鑑定に関して、メリッサさんも知っていたので特に突っ込まれる事は無かったが、【捌く者】に関してはめちゃくちゃ聞かれた。


「ケイタさんの【捌く者】ってスキルに関して、100年以上生きている私ですら聞いて事がありませんので、おそらくケイタさんだけのユニークスキルになると思います。もしこのスキルの存在がバレれば間違いなく世界中の国がケイタさんの事を召し抱え用とするでしょうし、下手をしたらケイタさんを拉致する為に各国の二つ名持ちが刺客として襲ってくるかも知れませんので、くれぐれも誰にも話さないように注意して下さいね!分かりましたか?!」


メリッサさんはそう言って、再び凄い剣幕で顔を近づけて来たので、俺は思わず目を逸らしながらなるべくメリッサさんを見ないようにした。


何故ならば……


(さっきも思ったけど、顔が近すぎてめちゃくちゃ緊張するし、おまけにメリッサさんてすげーいい匂いがするんだよなぁ)


26年生きてきた中で、ずっと料理の腕を上げることしか考えて無かった俺は、実は女性に対して全然免疫が無いのだ。おまけに、今まで寄ってきた女性はみんな俺の料理人としてのステータスしか見てなかった為、軽く女性不信になっている所がある。


そんな俺が、地球で言えば国宝級の美女であるメリッサさんと数センチまで顔を近づけているなんて、考えただけでも恐ろしいのに実際にこうして近くにいる時点で心臓がはち切れそうになるくらいドクドクとしている。


そんな俺を他所に、メリッサさんはさらに話を続ける。


「本当にお願いしますよ!下手をしたら私にまで被害が出るかも知れないんですから!」


「………はい」


メリッサさんに対して俺は小さく頷くとメリッサさんは納得したような表情で


「よろしくお願いしますね!」


と言って、椅子に座り直してから淹れておいた紅茶を飲むと


「それで、貴方はこれからどうするの?」


と聞いて来たので、俺は少し考えてから


「取り敢えず明日の祭りが終わり次第、王都の方に行こうと思っています」


「理由を聞いても良いかしら?」


「俺の旅の目的はまだ見ぬ食材や料理を探す事ですし、王都に行けばここじゃあ手に入らない物もたくさんあると聞きましたから」


俺がそう言うと、メリッサさんは少し俯いた後


「それなら良いわ!もう夜も遅いし、私はここで帰らせてもらうわね」


そう言ってメリッサさんは立ち上がり帰ろうとしたので、俺はメリッサさんに向かって挨拶をする。


「おやすみなさいメリッサさん。帰り道には気をつけて下さいね」


するとメリッサさんは可愛らしい笑みを浮かべながら


「ありがとうケイタさん。今日は本当にごめんなさいね。私の勘違いでいきなり攻撃をしちゃって……」


段々と申し訳なさそうな表情をしていくメリッサさんに俺は


「気にしなくても大丈夫ですよ。それに、もとあと言えば俺が勝手に鑑定をした事が原因ですからお気になさらずに」


俺のナイスなフォローにメリッサさんの表情が晴れていく。


「貴方はやさしいのね。明日の勝負、楽しみにしているわね」


「はい、ご期待に添えるように最善を尽くしますので、楽しみにしていて下さい!!」


俺は右手の親指を立てながらグットポーズを取ると、メリッサさんは笑いながら帰って行った。


*******


メリッサさんが帰った後、いきなり腹が減った俺はその場に魔法でキッチンを作り料理を始める。

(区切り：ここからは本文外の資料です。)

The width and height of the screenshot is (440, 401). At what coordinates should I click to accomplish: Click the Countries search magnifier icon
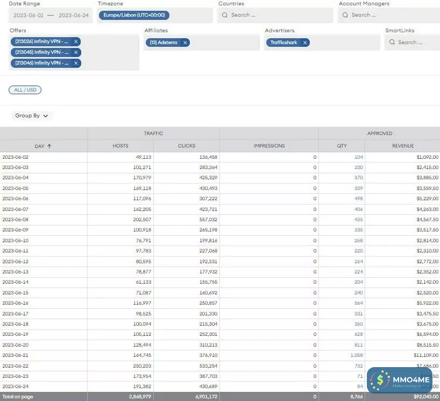click(225, 15)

今日の夕飯は「アイテムボックス」の中で肥やしになっているオークの肉を使った青椒肉絲と肉団子の甘酢和えだ!


まずは時間のかかる肉団子の甘酢和えから作っていく!


オークの肉を挽肉にしていき、塩、胡椒、味の素、酒、醤油、すり下ろしたジーンジャーとニンニクのようなガーリーを加えて良くこねる。続いて一口大に丸めたら160度の油で揚げていく。

色がきつね色になっていったら油から取り出して、今度は180度の高温の油で2度揚げをする。こうする事で表面をカリッとさせる事ができる。

肉団子が完成したら鍋にケチャップと砂糖、酢、醤油、水を入れて火にかける。

最初は酸味が強いが、徐々に酸味が飛んでいったら水溶き片栗粉を加えてとろみをつけて、肉団子を加え纏わせると最後に胡麻油を少々加えて完成!!



続いて、青椒肉絲を作っていく!!


オーク肉の塊を細切りにして行き、塩、胡椒、醤油、酒、卵の代わりに水などで下味を付けたら片栗粉をまぶして油を絡めておく。この方法を漿チャンと言って、中国語で下味の意味。こうする事で火を通した時にジューシーになる。


その後は、ピーマンに似たパーピンとタケノコに似たコノタケを細切りにする。

この時、なるべく食材の大きさや細さを均一にしておくと見栄えが良くなり、火の通りも均等になる。


いよいよ炒めていくが、その前に調味料を合わせていく!

塩、砂糖、味の素、胡椒、醤油、酒、オイスターソース、胡麻油を合わせるのだが、俺は少し甘めが好きなので砂糖とオイスターソースを少し多めに加える。


準備ができたら、まずオーク肉の細切りをたっぷりの油で油通しをしてから続けて野菜も油通しをする。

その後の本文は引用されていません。